Gary Urwin Jazz Orchestra with Special Guest: Bill Watrous

Trumpeter/Composer/Arranger Gary Urwin has led a fine big band for many years, predominantly playing his own arrangements. Several fine recordings, featuring the strong talent of its soloists, particularly trombone legend Bill Watrous, tenor titan Pete Christlieb and trumpet masters Bobby Shew and Carl Saunders. Building on the legacy of all the modern big bands, he writes imaginative compositions and finds new textures and sounds when revisiting the standard repertoire. While much of the content of this concert has been heard in his recordings, many new charts were heard.

Clifford Brown's beautiful bop perennial, "Joy Spring," continues to inspire musicians and listeners alike, with its happy phrases and cheerful chord progressions. It has always been a favorite of trumpeters, and in this arrangement there were friendly trumpet trades between Carl Saunders and Ron King, fine piano work from Christian Jacob and energetic sax soli passages. The standard "Beautiful Love," recorded on Kindred Spirits, was played up-tempo, and featured some mighty Doug Webb tenor sax on the melody, and upper register trombone from Bill Watrous. Fine solos from Saunders and Webb led to some vigorous tenor and trombone trading with drummer Jake Reed. "I guess I'll Hang Up My Tears To Dry" has been a feature for Bill Watrous' warm and thoughtful trombone ballad playing, supported by Urwin's nice brassy backgrounds, and later with sensitive woodwind textures with flutes and bass clarinet. Christian Jacob followed with a beautiful piano solo.

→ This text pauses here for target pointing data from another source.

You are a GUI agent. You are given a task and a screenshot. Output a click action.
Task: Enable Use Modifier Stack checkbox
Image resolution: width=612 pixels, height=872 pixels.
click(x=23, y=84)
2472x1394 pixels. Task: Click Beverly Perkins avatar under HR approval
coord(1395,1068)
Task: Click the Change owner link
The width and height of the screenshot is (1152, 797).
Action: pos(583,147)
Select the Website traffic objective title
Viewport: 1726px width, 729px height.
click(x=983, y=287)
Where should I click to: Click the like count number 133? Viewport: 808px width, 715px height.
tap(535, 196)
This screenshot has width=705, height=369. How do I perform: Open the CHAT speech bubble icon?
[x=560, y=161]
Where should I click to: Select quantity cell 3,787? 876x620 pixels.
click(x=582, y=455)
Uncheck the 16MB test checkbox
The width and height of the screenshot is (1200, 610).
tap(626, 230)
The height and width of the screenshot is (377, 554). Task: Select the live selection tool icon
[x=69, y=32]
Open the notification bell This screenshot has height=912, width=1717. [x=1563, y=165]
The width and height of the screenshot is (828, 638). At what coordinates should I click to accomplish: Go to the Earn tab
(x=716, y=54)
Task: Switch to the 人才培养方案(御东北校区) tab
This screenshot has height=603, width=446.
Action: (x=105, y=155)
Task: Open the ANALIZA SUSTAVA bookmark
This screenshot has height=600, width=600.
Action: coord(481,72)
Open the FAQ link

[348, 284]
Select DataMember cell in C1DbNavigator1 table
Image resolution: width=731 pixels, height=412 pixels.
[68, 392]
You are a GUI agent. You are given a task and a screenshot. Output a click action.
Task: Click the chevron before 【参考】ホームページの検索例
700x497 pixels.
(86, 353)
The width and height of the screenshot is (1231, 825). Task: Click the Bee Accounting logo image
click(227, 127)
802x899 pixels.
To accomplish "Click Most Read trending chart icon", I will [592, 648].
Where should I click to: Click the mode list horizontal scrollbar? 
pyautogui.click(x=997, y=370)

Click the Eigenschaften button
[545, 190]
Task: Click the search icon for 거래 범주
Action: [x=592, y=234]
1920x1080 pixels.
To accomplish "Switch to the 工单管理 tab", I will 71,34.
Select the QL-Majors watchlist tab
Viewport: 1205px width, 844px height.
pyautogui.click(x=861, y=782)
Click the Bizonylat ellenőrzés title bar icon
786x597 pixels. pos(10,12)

"Chucho," a minor Latin tune, was a feature for Billy Kerr's tenor sax and Kim Richmond's alto sax. Nice muted trumpet section work led into a sparkling Jacob piano solo, and some trading and fine interplay between bassist John Takiguchi and percussionist Brad Dutz. The piece ended with some lively brass section work with fine rhythmic accompaniment from bassist Takiguchi and drummer Ralph Razze. Polkadots and Moonbeams featured Carl Saunders, alternating on the melody with the reed section (flutes-plus-bass-clarinet), playing the last eight bars over descending, mellow brass voicings. This led into some nice double time ensemble work, before Carl returned to the final melody with his clarion upper register notes.